▶ About this task
Count the lines below that contain "pixels". Answer with the number alone.

★ ★ ★ ★

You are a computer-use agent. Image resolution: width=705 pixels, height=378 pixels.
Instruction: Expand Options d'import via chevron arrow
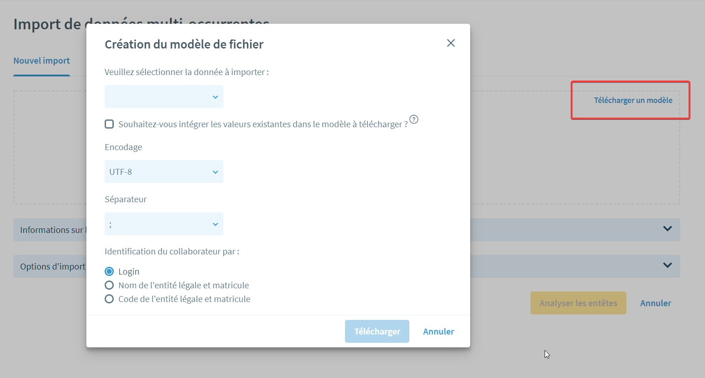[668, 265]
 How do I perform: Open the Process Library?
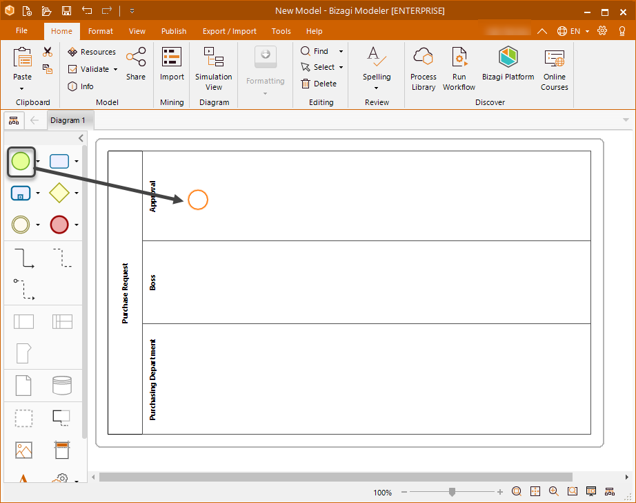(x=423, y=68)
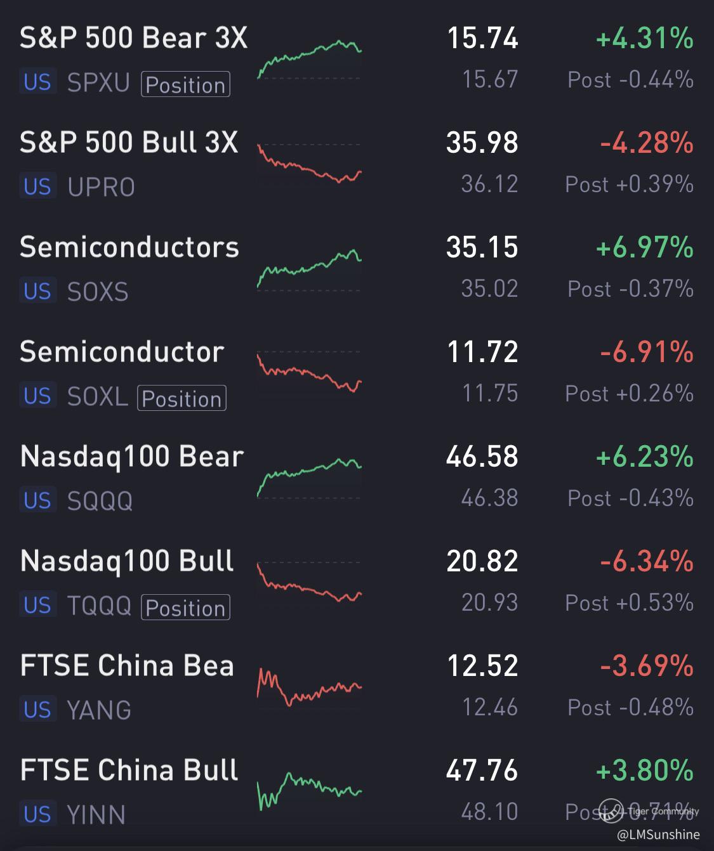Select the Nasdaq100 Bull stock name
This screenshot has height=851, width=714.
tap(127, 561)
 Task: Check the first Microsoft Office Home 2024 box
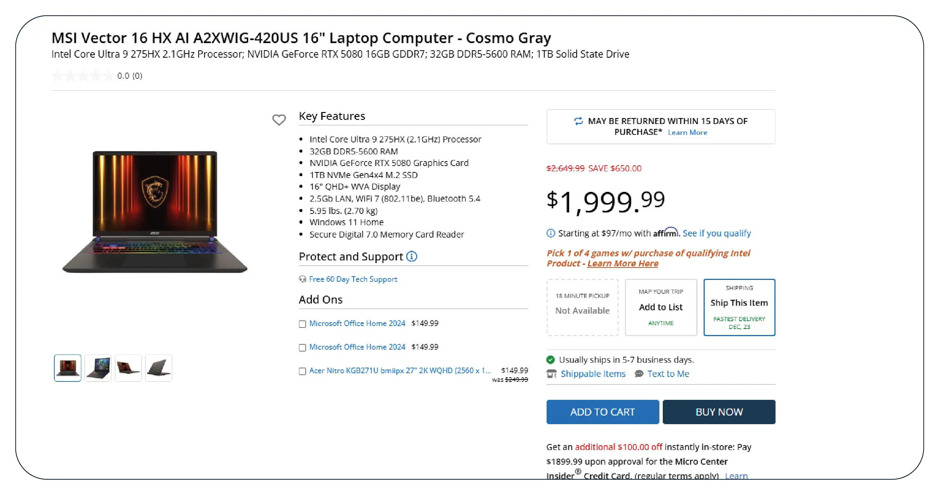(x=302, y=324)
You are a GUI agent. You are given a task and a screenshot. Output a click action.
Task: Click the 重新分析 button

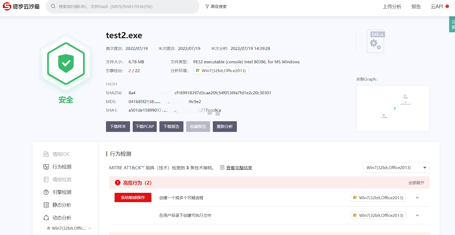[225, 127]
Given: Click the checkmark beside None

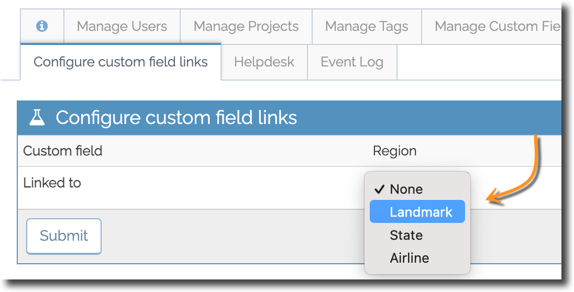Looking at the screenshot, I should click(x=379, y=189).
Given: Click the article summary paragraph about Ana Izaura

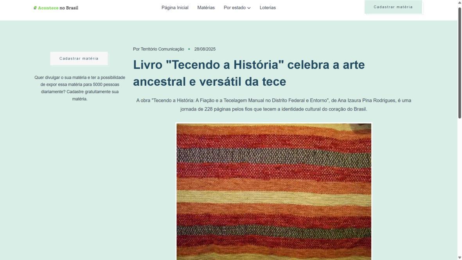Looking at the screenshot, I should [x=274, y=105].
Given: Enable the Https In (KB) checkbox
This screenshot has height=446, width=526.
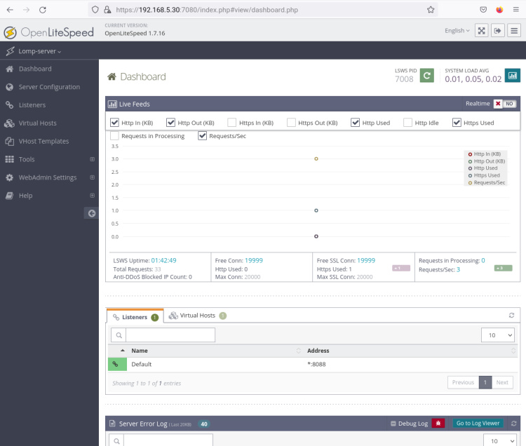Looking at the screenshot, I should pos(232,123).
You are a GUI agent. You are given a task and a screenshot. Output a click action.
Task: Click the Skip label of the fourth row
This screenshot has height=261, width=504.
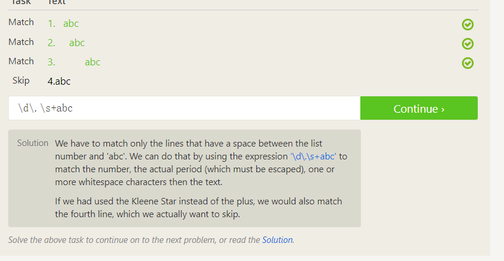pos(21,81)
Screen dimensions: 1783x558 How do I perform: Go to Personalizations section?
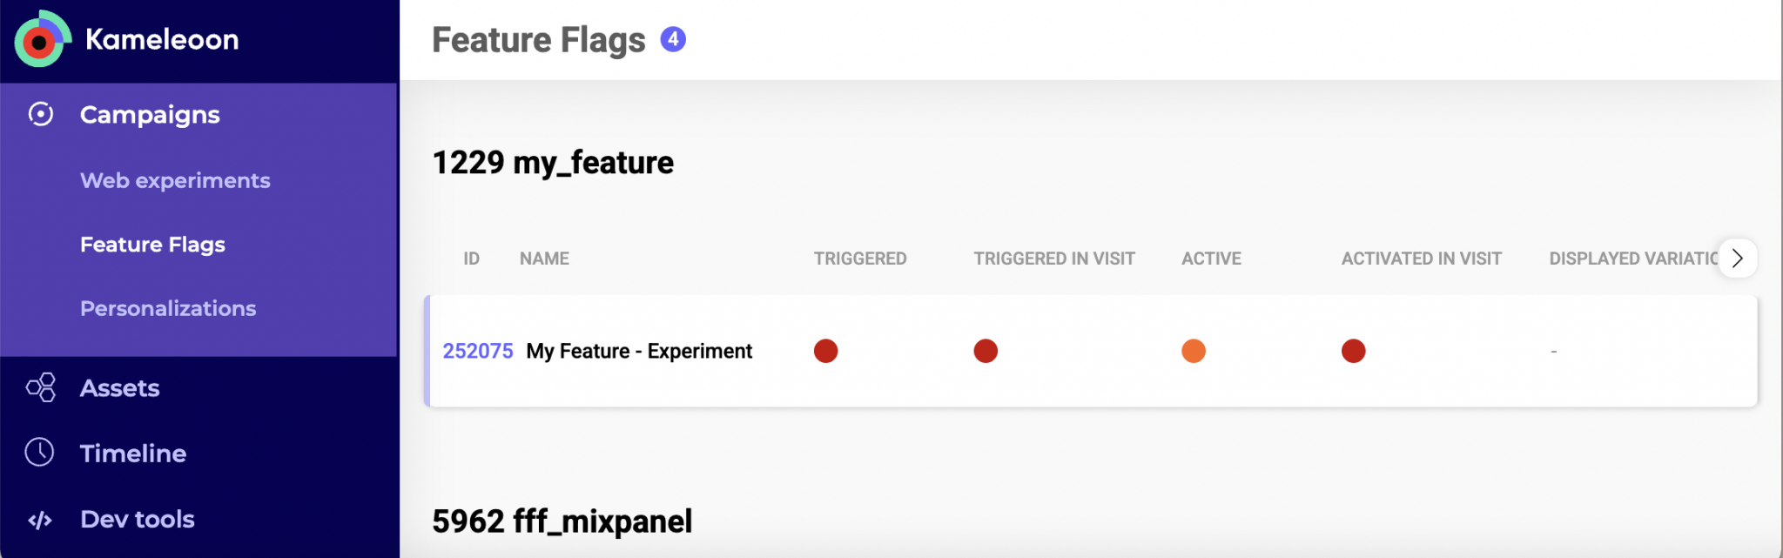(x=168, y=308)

★ ★ ★ ★

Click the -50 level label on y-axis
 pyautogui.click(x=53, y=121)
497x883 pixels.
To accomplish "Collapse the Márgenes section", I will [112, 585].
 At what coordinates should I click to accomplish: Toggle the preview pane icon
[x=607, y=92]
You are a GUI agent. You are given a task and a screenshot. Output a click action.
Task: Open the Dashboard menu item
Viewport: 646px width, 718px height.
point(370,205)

★ ★ ★ ★

▶ Answer space
2